WRITTEN TASK
Return each of the records below unchanged, line for line and in the same order.

PROVIDED RECORDS

* * * * *

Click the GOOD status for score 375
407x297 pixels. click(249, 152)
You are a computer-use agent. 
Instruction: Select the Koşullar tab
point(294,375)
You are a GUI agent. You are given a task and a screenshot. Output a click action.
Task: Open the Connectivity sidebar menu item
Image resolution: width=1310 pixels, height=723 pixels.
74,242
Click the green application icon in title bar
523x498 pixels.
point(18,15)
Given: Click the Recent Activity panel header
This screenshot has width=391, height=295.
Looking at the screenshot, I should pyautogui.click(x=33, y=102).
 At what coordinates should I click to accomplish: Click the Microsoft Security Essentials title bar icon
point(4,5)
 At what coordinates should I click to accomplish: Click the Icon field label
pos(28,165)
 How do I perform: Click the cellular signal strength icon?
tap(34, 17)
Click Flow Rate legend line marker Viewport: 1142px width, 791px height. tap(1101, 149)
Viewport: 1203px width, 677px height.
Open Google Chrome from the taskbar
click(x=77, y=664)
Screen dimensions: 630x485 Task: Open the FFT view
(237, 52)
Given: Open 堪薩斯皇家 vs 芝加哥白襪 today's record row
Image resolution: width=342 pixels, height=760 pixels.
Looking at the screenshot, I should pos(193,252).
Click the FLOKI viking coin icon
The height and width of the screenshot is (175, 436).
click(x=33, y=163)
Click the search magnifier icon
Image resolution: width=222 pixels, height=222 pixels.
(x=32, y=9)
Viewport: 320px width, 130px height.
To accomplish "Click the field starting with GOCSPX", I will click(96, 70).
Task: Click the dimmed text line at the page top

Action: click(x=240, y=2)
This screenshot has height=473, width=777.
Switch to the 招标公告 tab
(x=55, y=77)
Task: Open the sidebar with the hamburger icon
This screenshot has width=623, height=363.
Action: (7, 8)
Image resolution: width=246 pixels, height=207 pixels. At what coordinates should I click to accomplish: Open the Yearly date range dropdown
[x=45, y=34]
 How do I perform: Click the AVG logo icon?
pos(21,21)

* * * * *

RESULT OF THE TASK
Click the GOOD status for score 375
407x297 pixels. click(249, 152)
You are a computer-use agent. 
Instruction: Select the Koşullar tab
point(294,375)
You are a GUI agent. You are given a task and a screenshot. Output a click action.
Task: Open the Connectivity sidebar menu item
Image resolution: width=1310 pixels, height=723 pixels.
74,242
Click the green application icon in title bar
523x498 pixels.
point(18,15)
Given: Click the Recent Activity panel header
This screenshot has width=391, height=295.
Looking at the screenshot, I should pyautogui.click(x=33, y=102).
 At what coordinates should I click to accomplish: Click the Microsoft Security Essentials title bar icon
point(4,5)
 At what coordinates should I click to accomplish: Click the Icon field label
pos(28,165)
 How do I perform: Click the cellular signal strength icon?
tap(34, 17)
Click Flow Rate legend line marker Viewport: 1142px width, 791px height. tap(1101, 149)
Viewport: 1203px width, 677px height.
Open Google Chrome from the taskbar
click(x=77, y=664)
Screen dimensions: 630x485 Task: Open the FFT view
(237, 52)
Given: Open 堪薩斯皇家 vs 芝加哥白襪 today's record row
Image resolution: width=342 pixels, height=760 pixels.
Looking at the screenshot, I should pos(193,252).
Click the FLOKI viking coin icon
The height and width of the screenshot is (175, 436).
click(x=33, y=163)
Click the search magnifier icon
Image resolution: width=222 pixels, height=222 pixels.
(x=32, y=9)
Viewport: 320px width, 130px height.
To accomplish "Click the field starting with GOCSPX", I will click(96, 70).
Task: Click the dimmed text line at the page top

Action: click(x=240, y=2)
This screenshot has height=473, width=777.
Switch to the 招标公告 tab
(x=55, y=77)
Task: Open the sidebar with the hamburger icon
This screenshot has width=623, height=363.
Action: (7, 8)
Image resolution: width=246 pixels, height=207 pixels. At what coordinates should I click to accomplish: Open the Yearly date range dropdown
[x=45, y=34]
 How do I perform: Click the AVG logo icon?
pos(21,21)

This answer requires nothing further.